Arcadia excited the writer Paul Kingsnorth (author of, among other things, Confessions of a Recovering Environmentalist) very much. In an essay written to accompany the film — an essay he later withdrew; more about that in a moment — he wrote,

The guardians of our civilisation tell us that attachment to place and tradition is reactionary, backward, dangerous. Like magic and mystery, attachment to land and history are things which belong to a dark and grim past, and should stay there. We are all progressives now. You are romanticising a past that never existed, they tell us. But it did exist, and not long ago. You can see it here, flickering in black and white. I defy any Briton to watch Arcadia and not feel a surge of patriotism; the real kind, the old kind. Not an attachment to monarchy or church, institution or government, idea or ideal, but the old pull of the land you walk on. The ground beneath your feet.
For Kingsnorth, the film Arcadia reminds us that the old “magic and mystery” of the land are not dead. The land still calls to its inhabitants, though faintly. Kingsnorth wants us to watch the film and have our attention to that call renewed.
What happened to our Arcadia? We stopped listening to it. We stopped dancing, we moved away, we started listening to the chant of the Machine instead. It is debt we chase now, not the moon. We are individuals, not parts in a wider whole. In a broken time, it is taboo to remember what was lost, and that fact alone makes Arcadia a revolutionary document. Look, it says. This is how it was. This is what was broken. At night, when you lie awake with your phone flashing under your pillow – do you miss it?
Thus Kingsnorth. Now, Warren Ellis, the great comics writer, in response:
That creepy Heideggerian dasein that fronts as meaning being-in-the-world but actually means being in a familiar landscape surrounded by lovely white people with no connection to the wider culture, preferring localism over multiculturalism and not being disturbed in your eternal idyll in the black forest (or on the dark mountain) by any of those nasty foreign types. This is where landscape writing sheds its leafy cloak and lets you glimpse its colder face – sounding like Steve Bannon, quoting Steve Bannon, black notebooks in hand, gazing from its bench at the little woodland of little England and trying to decide if “benevolent green nationalism” sounds too much like “… well, a nice kind of Hitler.”

We see you for what you are.

So: just as Heidegger wove together the experience of dwelling in his little hut in the Black Forest with his support for the Nazi regime, his black notebooks full of antisemitism, so too Kingsnorth with his racist Arcadia, his Brexit Arcadia, his doors-closed-to-colored-immigrants Arcadia?

### [Written task]
In the excerpt about the film Arcadia above, what did Paul Kingsnorth later do with the essay he wrote to accompany the film?

### [Collected data]
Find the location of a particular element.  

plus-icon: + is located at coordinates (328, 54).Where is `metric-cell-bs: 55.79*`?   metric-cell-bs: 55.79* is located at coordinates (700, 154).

### [Solution to the problem]
He withdrew it.